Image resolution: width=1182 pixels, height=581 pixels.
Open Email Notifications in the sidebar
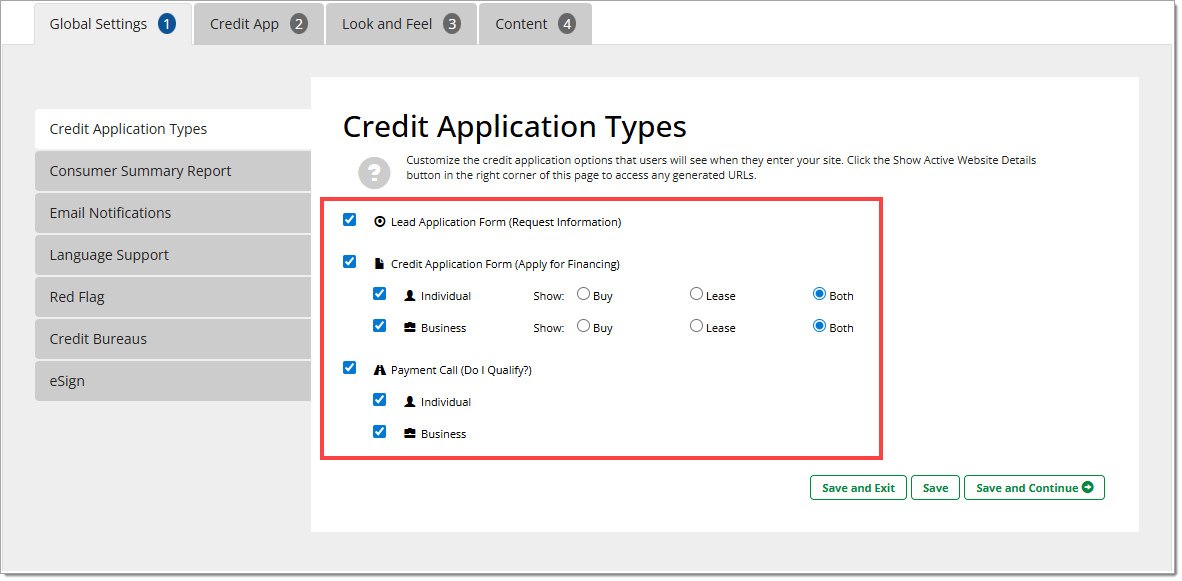pyautogui.click(x=110, y=213)
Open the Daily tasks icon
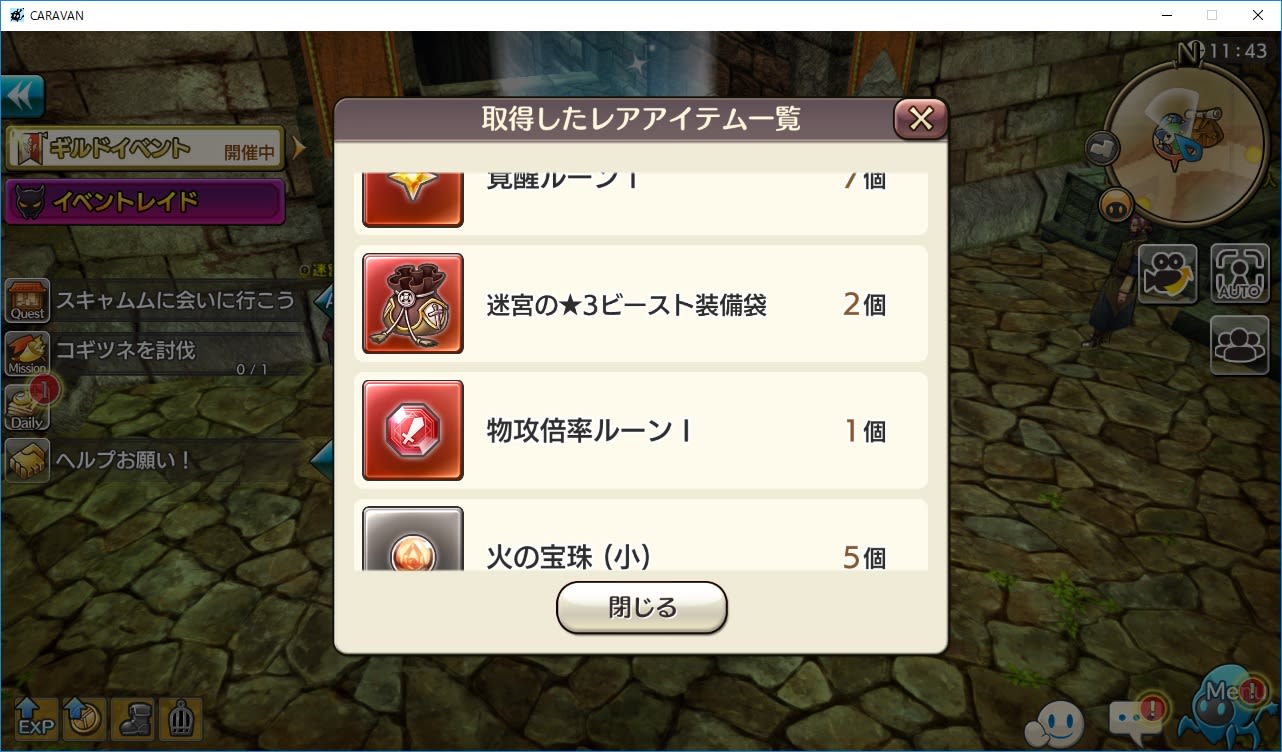Viewport: 1282px width, 752px height. point(28,407)
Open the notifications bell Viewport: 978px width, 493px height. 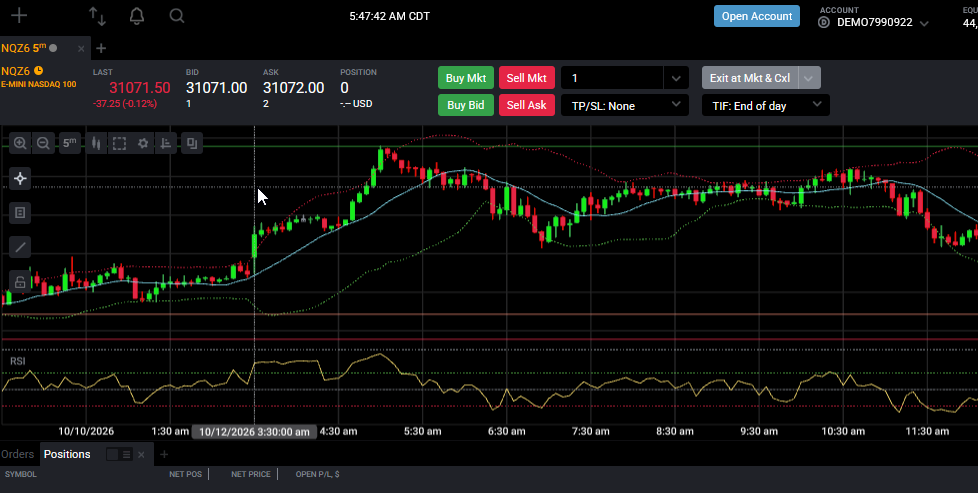coord(137,16)
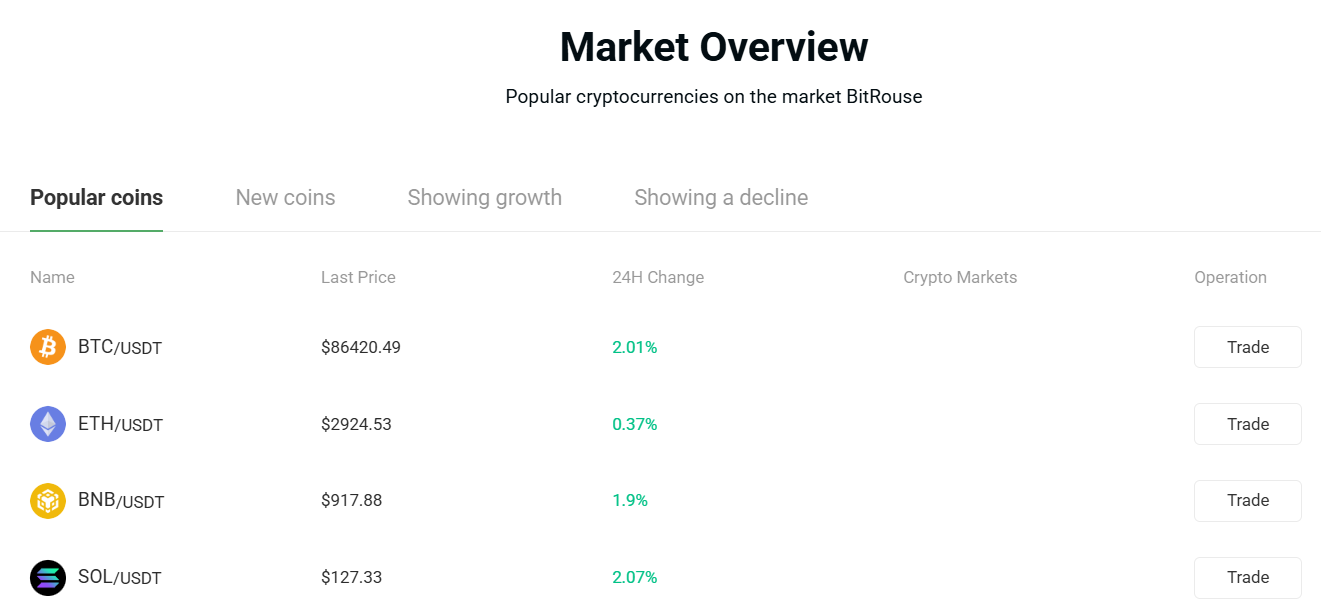Switch to the New coins tab
The height and width of the screenshot is (600, 1321).
click(x=285, y=197)
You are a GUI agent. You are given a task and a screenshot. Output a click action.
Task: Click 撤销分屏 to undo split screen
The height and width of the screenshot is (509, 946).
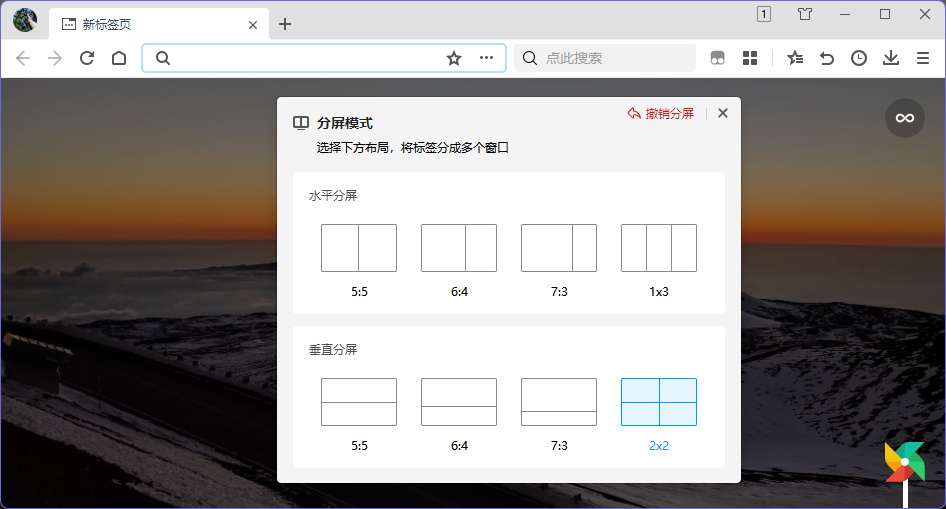[661, 114]
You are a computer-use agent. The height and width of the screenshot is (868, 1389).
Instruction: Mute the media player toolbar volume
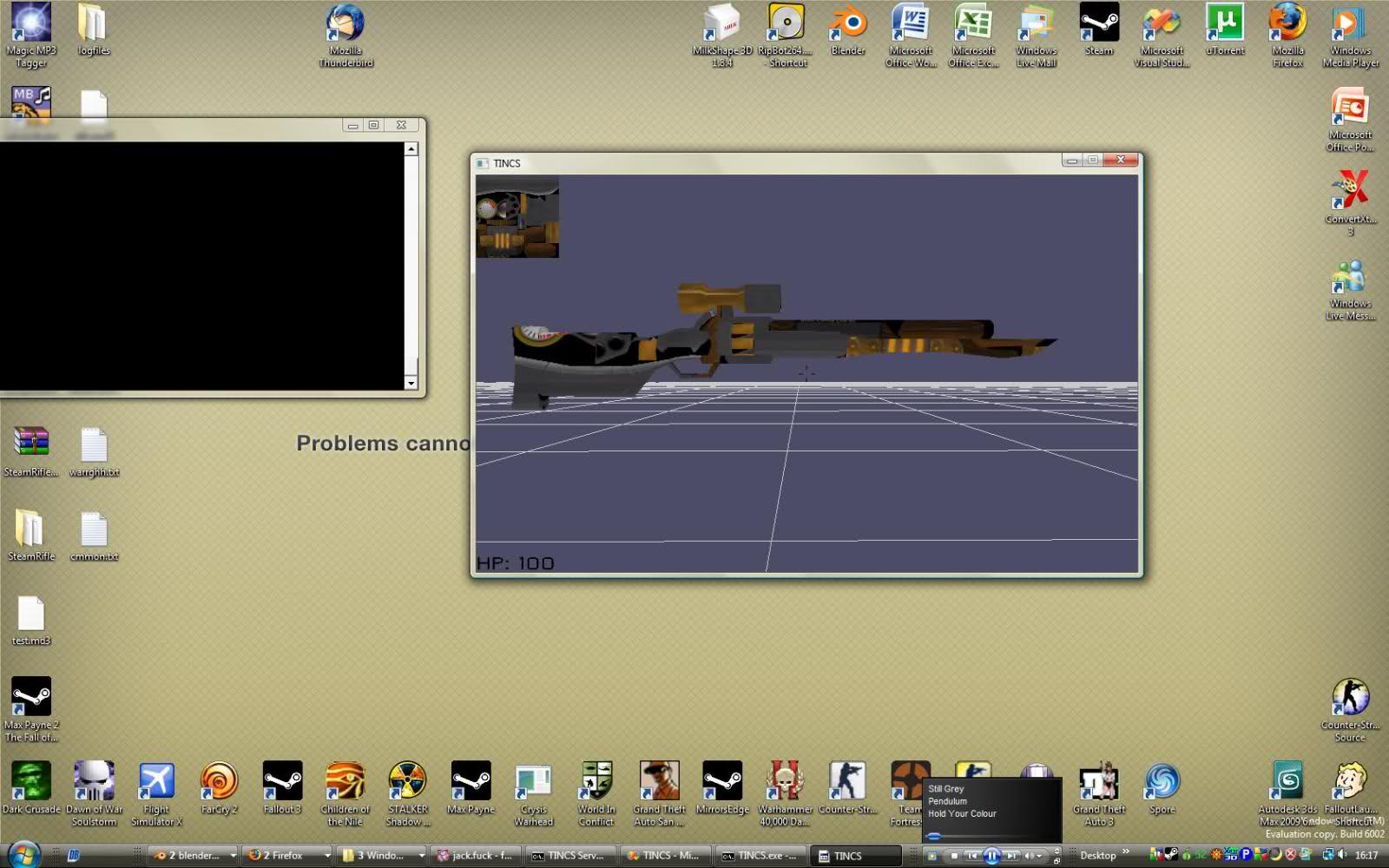(x=1030, y=856)
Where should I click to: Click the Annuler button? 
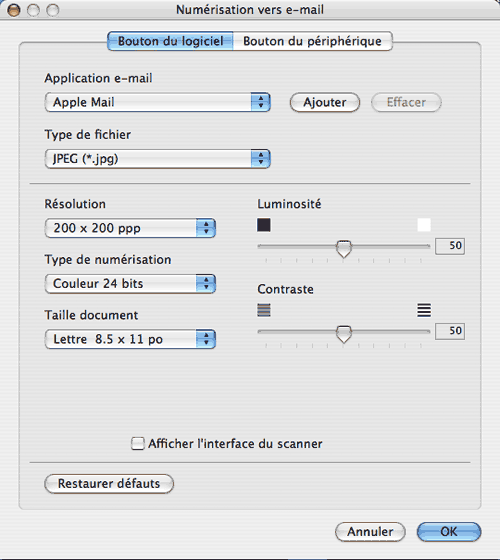point(370,532)
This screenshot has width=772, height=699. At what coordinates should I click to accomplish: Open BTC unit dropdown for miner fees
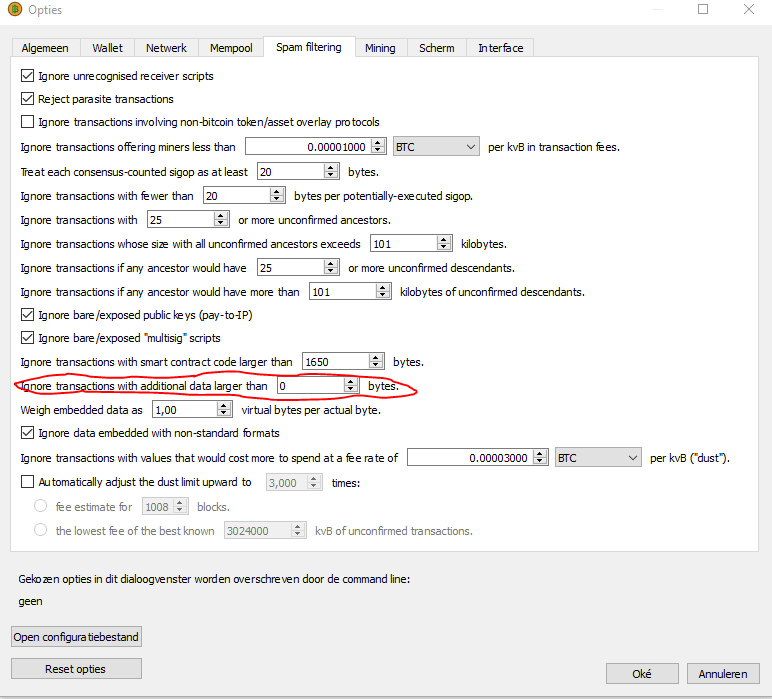click(437, 147)
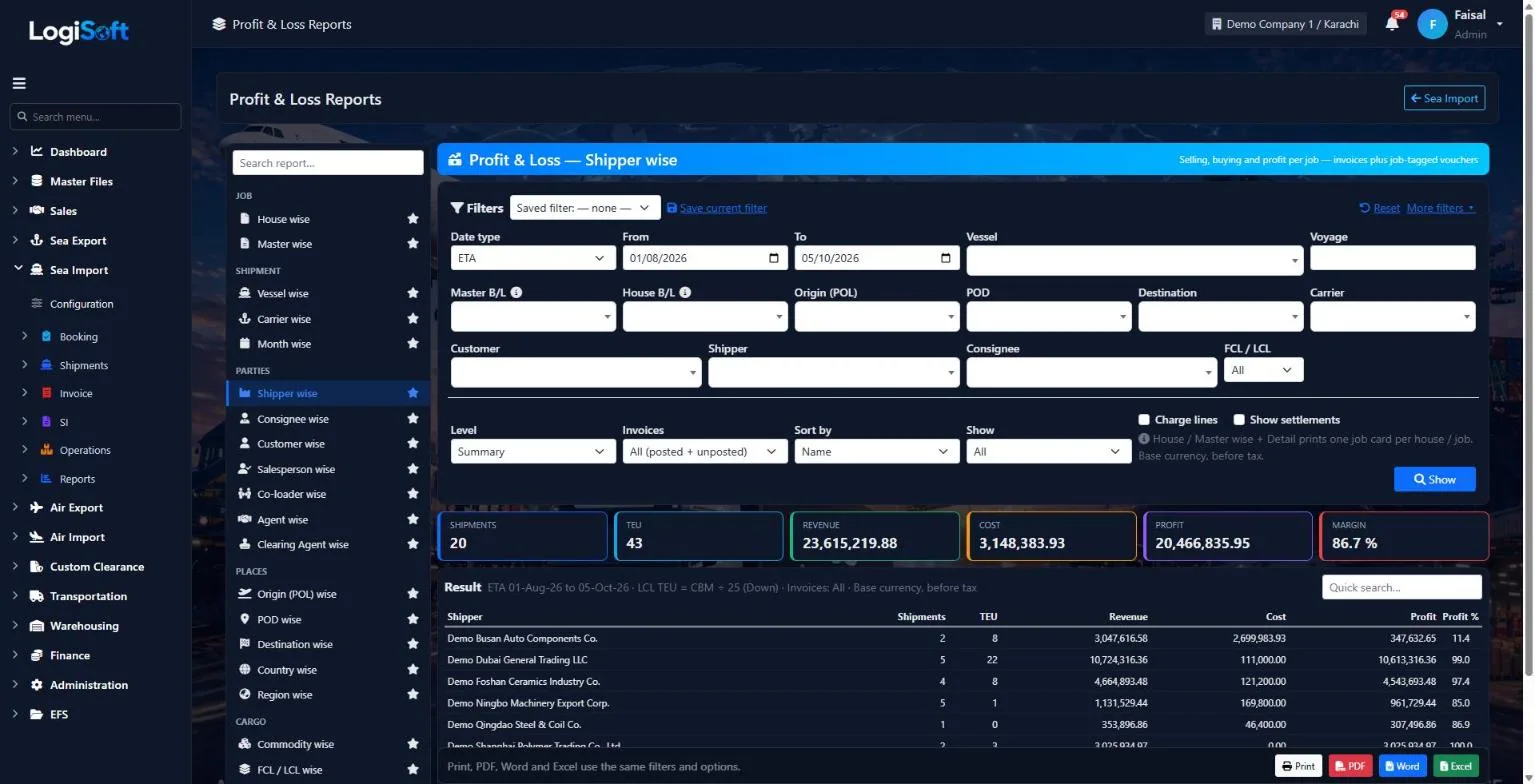Open Customer wise report

[x=291, y=444]
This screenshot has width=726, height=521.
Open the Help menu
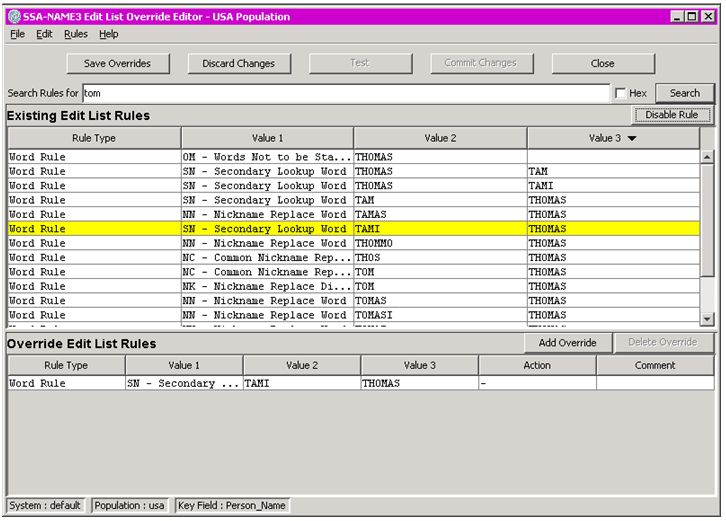(108, 34)
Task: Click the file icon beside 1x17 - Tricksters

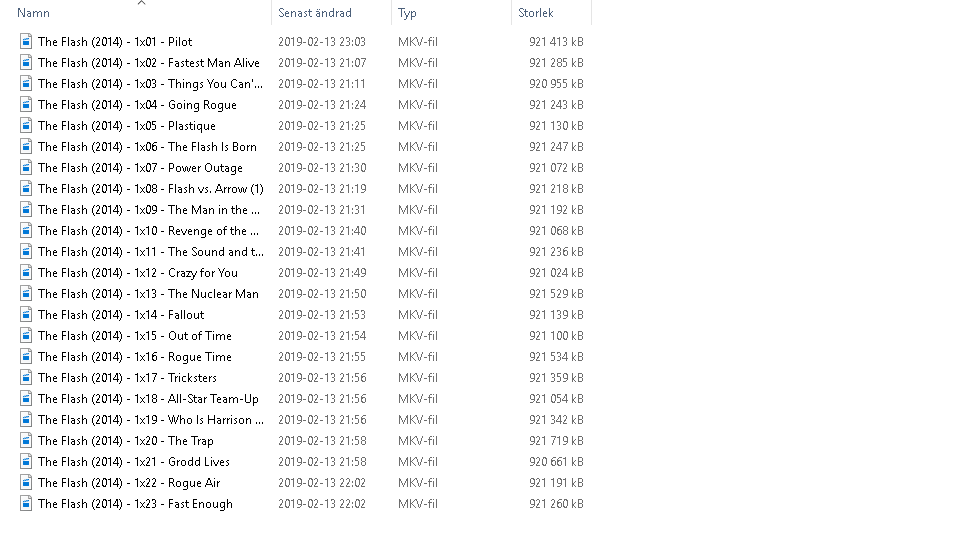Action: coord(26,378)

---

• [Work to be completed]
If a line in the entries above holds the word "agent", count it; then report the total alone.

• [Exercise output]
2